3dfx was, for obvious economic reasons, not a slice of the solid, high, or extreme IMPACT graphics that were available on the desktop at the time of its release. It was more competitive with the options for Ultra, but Sun had already conceded the high end graphics market to SGI.
The NeXT hardware wasn't just priced out of competition with PCs and Macs, NeXT wasn't allowed to compete head on with Apple, as part of the agreements that allowed Steve Jobs to leave Apple and start a new company. The workstation market was the only one NeXT wouldn't have to litigate their way into.
http://www.youtube.com/watch?v=uQ-G99rh0p8 - In case anyone has not seen it already, this is Steve Jobs here explaining where NeXT is competing and how it plans to compete (with, by the way, Sun).
The companies who enthusiastically picked up NeXT machines by the hundreds did it because the development environment was a decade ahead of its time. However there weren't enough of those companies, so NeXT was forced to reverse-takeover Apple and from there take over the world.
The early RISC machines were marketed on benchmark results which didn't reliably translate to real-world interactive performance. They got better with time though.
But yeah you wouldn't buy it because of its superior performance vs the RISC competitors, you got it because of the software and the dev tools etc. A bit like Mac vs Windows in the PowerPC days (only with the RISC vs CISC roles reversed!)
Sorry but you're totally missing something if you think you can compare to a Mac or 'PC' of it's time. Not only did it have a lot of special peripherals but the entire OS and environment is what made it special.
Like Apple today, you have to look at the entire package. The difference being that Apple mostly targets the general consumer today while NeXT was targeting a more advanced and smaller but richer market back then.
Missing what? These arguments were all had on the internet at the time, there's nothing we can add. Suffice it to say that the idea that an "environment" can make up for a severe performance handicap is a uniquely modern one informed by the existence of dual core multi-GHz devices that fit in a pocket.
If you were doing CAD work in 1990, you might not be so forgiving of a device that cost almost as much as a years salary for its user.

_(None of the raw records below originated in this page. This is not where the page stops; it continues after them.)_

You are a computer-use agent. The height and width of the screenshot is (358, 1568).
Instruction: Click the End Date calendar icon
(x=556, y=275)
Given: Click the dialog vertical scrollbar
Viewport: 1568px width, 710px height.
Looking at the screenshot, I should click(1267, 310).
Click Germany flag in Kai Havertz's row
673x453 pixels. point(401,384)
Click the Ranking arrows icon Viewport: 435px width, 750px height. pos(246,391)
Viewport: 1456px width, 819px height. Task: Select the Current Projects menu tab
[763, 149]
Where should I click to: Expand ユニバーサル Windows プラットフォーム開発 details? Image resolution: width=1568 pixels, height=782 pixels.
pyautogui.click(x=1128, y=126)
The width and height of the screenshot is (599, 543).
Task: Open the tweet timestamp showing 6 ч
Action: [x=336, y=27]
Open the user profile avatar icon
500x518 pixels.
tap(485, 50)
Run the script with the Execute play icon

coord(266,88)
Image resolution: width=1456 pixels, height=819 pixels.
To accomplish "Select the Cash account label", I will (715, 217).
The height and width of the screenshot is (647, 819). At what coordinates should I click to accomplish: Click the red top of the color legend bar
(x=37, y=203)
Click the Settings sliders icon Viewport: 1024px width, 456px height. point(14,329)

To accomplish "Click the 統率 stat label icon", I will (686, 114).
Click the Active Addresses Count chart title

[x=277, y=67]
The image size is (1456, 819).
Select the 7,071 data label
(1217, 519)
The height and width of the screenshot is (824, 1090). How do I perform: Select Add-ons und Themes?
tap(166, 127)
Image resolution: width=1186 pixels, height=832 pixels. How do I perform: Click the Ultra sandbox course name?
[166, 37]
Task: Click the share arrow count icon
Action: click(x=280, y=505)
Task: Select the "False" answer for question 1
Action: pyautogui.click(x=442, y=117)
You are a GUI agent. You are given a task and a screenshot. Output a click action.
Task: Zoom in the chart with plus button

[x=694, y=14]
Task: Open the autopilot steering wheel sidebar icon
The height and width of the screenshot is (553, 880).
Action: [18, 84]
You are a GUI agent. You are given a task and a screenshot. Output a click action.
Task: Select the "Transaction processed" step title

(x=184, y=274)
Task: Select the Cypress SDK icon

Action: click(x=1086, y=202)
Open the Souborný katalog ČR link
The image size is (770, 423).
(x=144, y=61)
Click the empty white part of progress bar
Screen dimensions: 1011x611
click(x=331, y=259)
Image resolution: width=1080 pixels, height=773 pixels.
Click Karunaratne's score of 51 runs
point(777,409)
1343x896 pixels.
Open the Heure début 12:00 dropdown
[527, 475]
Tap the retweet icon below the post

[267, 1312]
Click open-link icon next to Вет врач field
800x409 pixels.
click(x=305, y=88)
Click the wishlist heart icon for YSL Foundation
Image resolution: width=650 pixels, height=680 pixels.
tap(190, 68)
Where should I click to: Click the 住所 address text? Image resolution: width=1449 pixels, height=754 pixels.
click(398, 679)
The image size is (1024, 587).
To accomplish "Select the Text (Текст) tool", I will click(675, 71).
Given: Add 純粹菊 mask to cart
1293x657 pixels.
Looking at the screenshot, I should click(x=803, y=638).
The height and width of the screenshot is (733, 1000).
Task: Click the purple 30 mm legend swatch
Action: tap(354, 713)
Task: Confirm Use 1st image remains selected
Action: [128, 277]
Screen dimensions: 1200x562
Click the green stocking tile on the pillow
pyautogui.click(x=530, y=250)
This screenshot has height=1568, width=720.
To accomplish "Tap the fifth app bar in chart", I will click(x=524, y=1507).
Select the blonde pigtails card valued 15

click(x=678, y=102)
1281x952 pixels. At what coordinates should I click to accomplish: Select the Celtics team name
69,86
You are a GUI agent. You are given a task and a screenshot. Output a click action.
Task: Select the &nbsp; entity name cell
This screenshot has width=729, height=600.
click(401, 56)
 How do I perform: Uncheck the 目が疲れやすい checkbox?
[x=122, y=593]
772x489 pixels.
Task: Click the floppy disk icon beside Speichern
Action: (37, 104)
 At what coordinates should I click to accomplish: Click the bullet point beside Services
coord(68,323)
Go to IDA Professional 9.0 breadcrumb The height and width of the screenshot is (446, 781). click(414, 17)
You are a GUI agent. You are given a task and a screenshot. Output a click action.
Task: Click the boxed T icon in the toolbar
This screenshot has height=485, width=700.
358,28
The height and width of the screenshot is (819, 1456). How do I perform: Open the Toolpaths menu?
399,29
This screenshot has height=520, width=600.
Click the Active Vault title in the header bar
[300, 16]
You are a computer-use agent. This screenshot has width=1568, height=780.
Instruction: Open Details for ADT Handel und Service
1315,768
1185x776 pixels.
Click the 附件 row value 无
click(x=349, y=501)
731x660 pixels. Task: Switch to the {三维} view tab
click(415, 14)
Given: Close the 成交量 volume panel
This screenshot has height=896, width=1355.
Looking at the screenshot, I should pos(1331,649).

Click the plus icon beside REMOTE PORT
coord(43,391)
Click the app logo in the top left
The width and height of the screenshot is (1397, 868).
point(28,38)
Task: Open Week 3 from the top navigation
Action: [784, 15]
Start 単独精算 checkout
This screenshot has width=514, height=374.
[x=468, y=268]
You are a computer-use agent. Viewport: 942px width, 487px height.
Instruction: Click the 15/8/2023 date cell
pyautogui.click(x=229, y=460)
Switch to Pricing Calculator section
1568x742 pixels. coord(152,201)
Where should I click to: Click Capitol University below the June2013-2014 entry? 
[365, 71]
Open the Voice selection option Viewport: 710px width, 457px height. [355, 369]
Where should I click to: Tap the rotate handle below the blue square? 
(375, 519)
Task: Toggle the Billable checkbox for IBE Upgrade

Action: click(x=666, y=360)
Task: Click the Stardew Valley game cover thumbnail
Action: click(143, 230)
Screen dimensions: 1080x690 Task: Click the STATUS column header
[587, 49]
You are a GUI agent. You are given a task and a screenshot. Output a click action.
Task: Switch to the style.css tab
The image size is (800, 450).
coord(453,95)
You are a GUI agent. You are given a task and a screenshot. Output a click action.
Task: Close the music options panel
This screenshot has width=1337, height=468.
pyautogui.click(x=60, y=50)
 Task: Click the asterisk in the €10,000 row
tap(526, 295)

And the market wasn't.
The entry models were always dogs regarding storage. The first cubes had those horrid MO drives and nothing else and the first stations had 105MB(?) drives that couldn't hold a full OS installation. No Shakespeare for you!
Scroll bars are on the left, and the scroll buttons are at the same end of the scroll bar.
NeXTSTEP GUI programs adhered to a well-defined concept of an application: they're stored on-disk as self-contained app bundles that appear in the file manager as a single file, there's one Dock tile per application, one menu per application, and zero or more windows per running application. OS X has somewhat weakened this.
Menus are vertically arranged, and can be re-positioned. Sub-menus can also be torn off and re-positioned.
Unlike OS X's Dock, when you fire up an application that isn't already in the Dock, the app icon goes in the bottom-left corner of the screen (which is also where minimized windows go). The app icons in the Dock are only the ones that you have selected to stay in the Dock even when the application isn't running.
The window close and minimize buttons are in different corners, and the close button provides visual indication of a window containing an unsaved document.
The display is grayscale, but the software supports color.
I used to have a cube with a NextDimension board in it: it was a dedicated i860 with 32MB of backing store. Whoa. 24bpp color with 8bpp alpha. Hot shit!
Unless I'm misunderstanding what's being described here, I believe they were kept up through 10.6. I'm running 10.6.8 currently, and there are two scroll buttons at the same end of the scroll bars, as in NeXT. But from 10.7 the scroll buttons were scrapped entirely.
Whether to put the buttons together or at opposite ends has been an option for as long as I have been using OS X, but I don't recall the history of the default setting.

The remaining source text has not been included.